The more and more cynical I get (I usually like to think the cleverer and cleverer I get) the less good the whole thing seems. By the whole thing I guess I mean everything, going out late at night, rain, sunny days, being able to work, hearing organs, my ipod; it is all so passe really. I think my spirit needs to be redeemed, so I can love again perhaps or just so I can enjoy the nothing that always happens a whole lot more than the everything. I just want to be simple and remember people and how special they are and love those in my life and those who pass me in the street or sit next to me on the train.
Being cynical will make you cool but it won't make you happy, it is almost like a ball and chain dragging you down and away from wondering. As you fall the list of things you can enjoy just decreases and decreases until nothing really means anything anymore except the most visceral of acts like sex and war and having a really high flying job and a huge television and all that really physical stuff. Stuff that is like an exclamation mark to everybody else; showing off and saying 'I get lots of sex' or 'I killed hundreds' or 'Have a look at the picture on this baby'. I think really that we want to impress people because we are lonely and we want them to say they love us and then know that we are good and worthwhile and important. And we do what the world says in advertisements because we all think that is what it takes for people to say that we are special and important, all the ads say that if we own this car we will have a feeling of power or a feeling of exclusivity. But companies discriminate; they want money and the poor don't have it and the poor suffer as being lesser humans and they probably feel like they can't be special or beautiful or important (but I don't know really because I am not poor).
Imagine if you were very rich and had a lot of friends and knew a lot of important people and then just chose to quit your very important job and go and wash homeless people in some warehouse in a forgotten part of town. Imagine how much of a demotion that would be, people would imagine you were crazy. You would probably lose of lot of your important friends and you might not be able to keep your large house, flashy car and Bang & Olufsen sound system. But I think that would change you inside, you would be telling these homeless people, these people worth nothing in dollar terms that they are more important than the men you danced with in the thousand floor buildings and more important than all those business deals and handshakes and contracts and clients and Italian furniture and feta cheese. I think these people, if they realised what you did for them would look at you with tears in their eyes and probably just hug you or collapse. I don't really know what they would do because I have never done it. But you might start loving things again like hearing a certain cracked voice sing a song or feeling the sun on your face or coming home to a bed that you have by grace. When we don't deserve anything everything is a gift and imagine if we lived Christmas everyday, that would be exciting.

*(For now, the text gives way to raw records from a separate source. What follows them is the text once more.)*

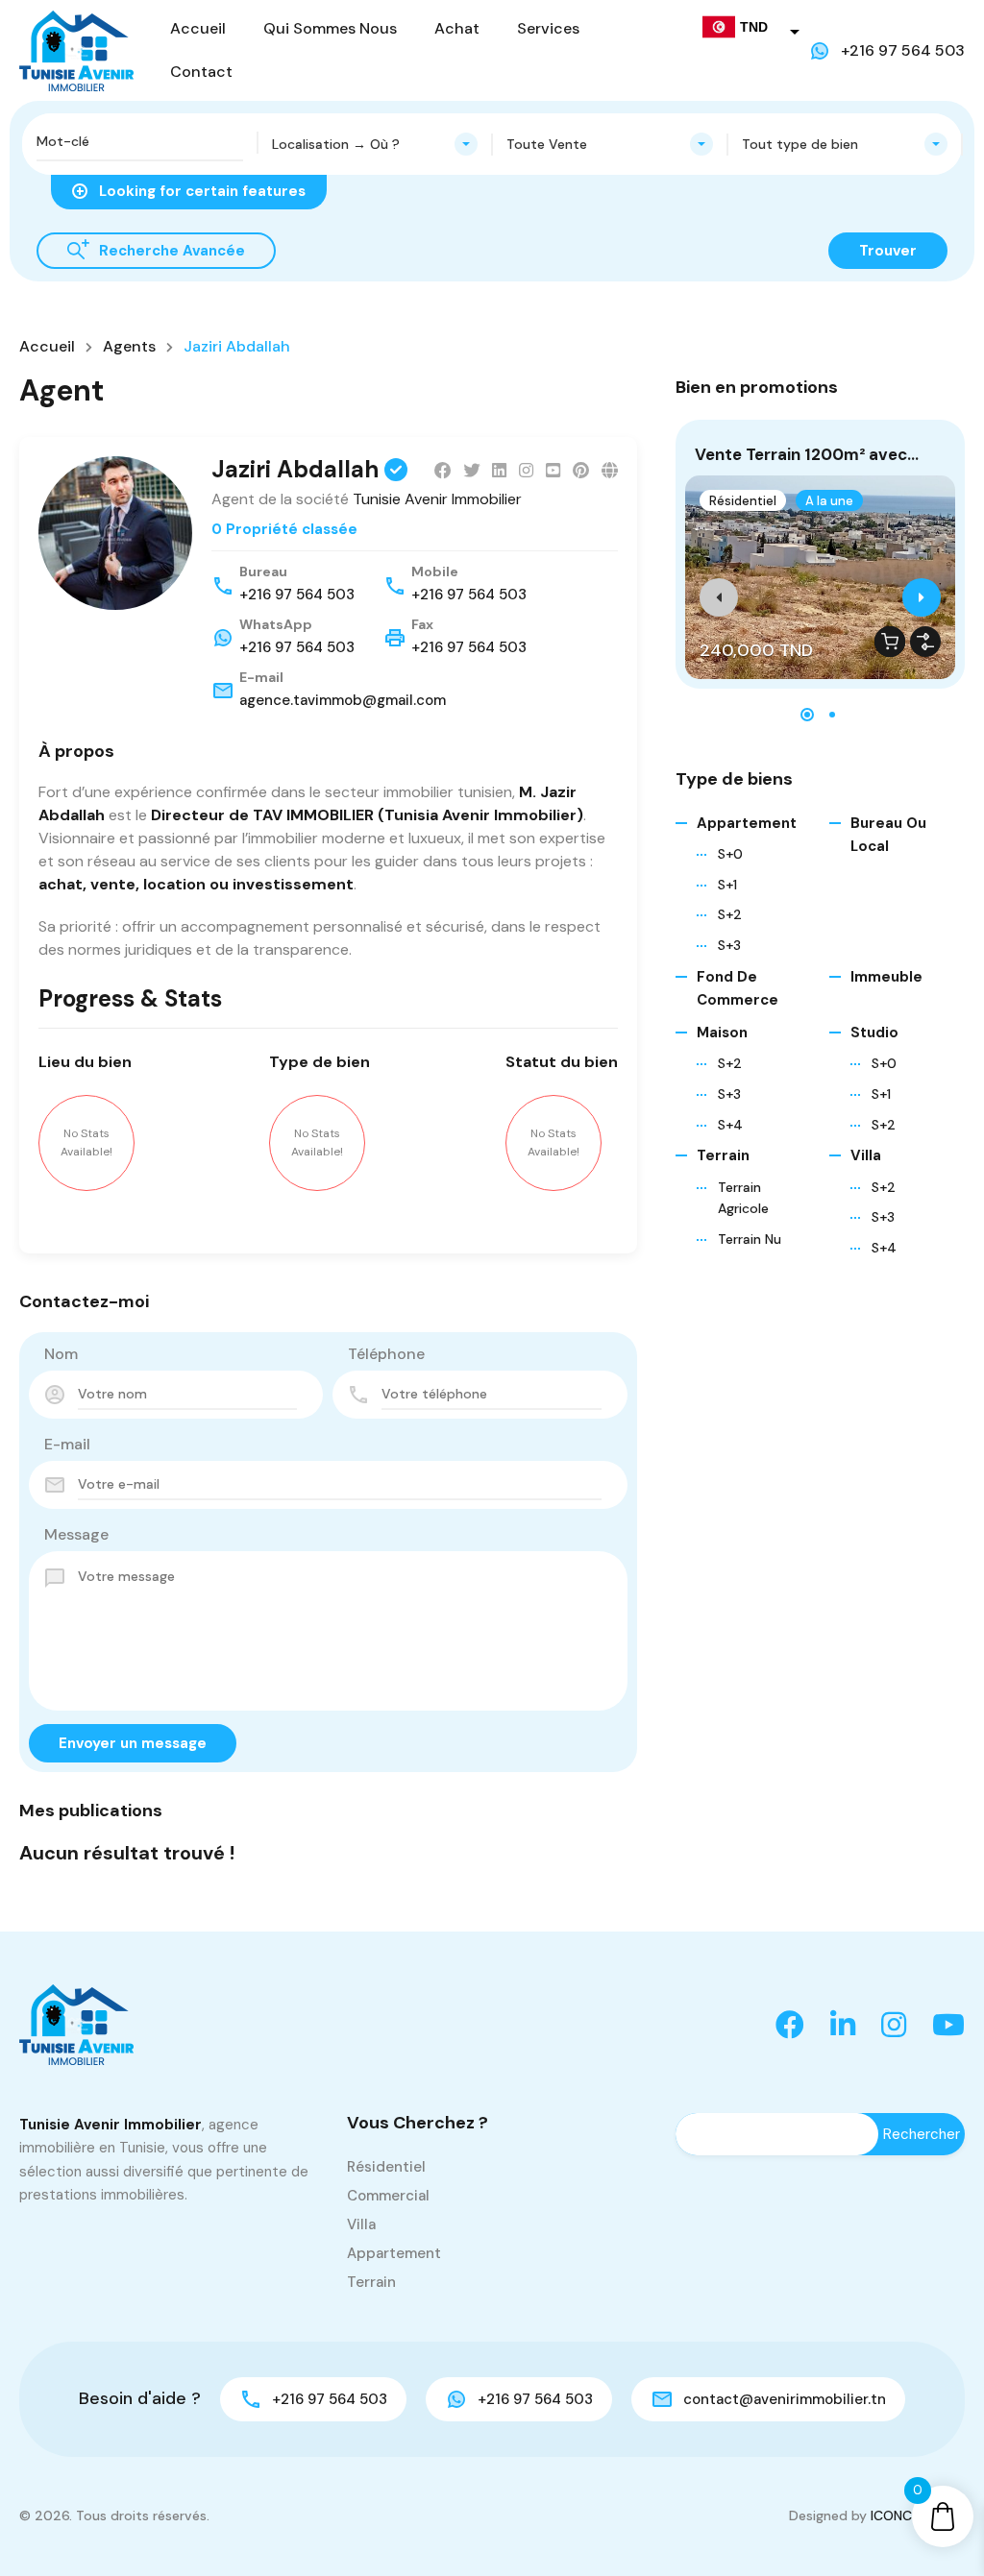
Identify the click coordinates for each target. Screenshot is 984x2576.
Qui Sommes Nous (330, 28)
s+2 (730, 914)
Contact (201, 71)
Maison (722, 1032)
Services (548, 28)
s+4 (730, 1124)
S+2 (884, 1124)
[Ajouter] (925, 641)
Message (76, 1534)
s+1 (727, 884)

I don't think this is a change or anything different for me. I still think I am being cynical of all the usual things like capitalism and materialism and the whole rat race. I am praying for something to change though; I am praying for the day when I can sit on a train of suits and shirts and somehow show them a love that they have not known. Not a denouncing, ugly, cynical young man who is disillusioned but a bright eyed, enthusiastic old man still closing his eyes and smiling into the blue skies and their ability to search out and illuminate the shadows.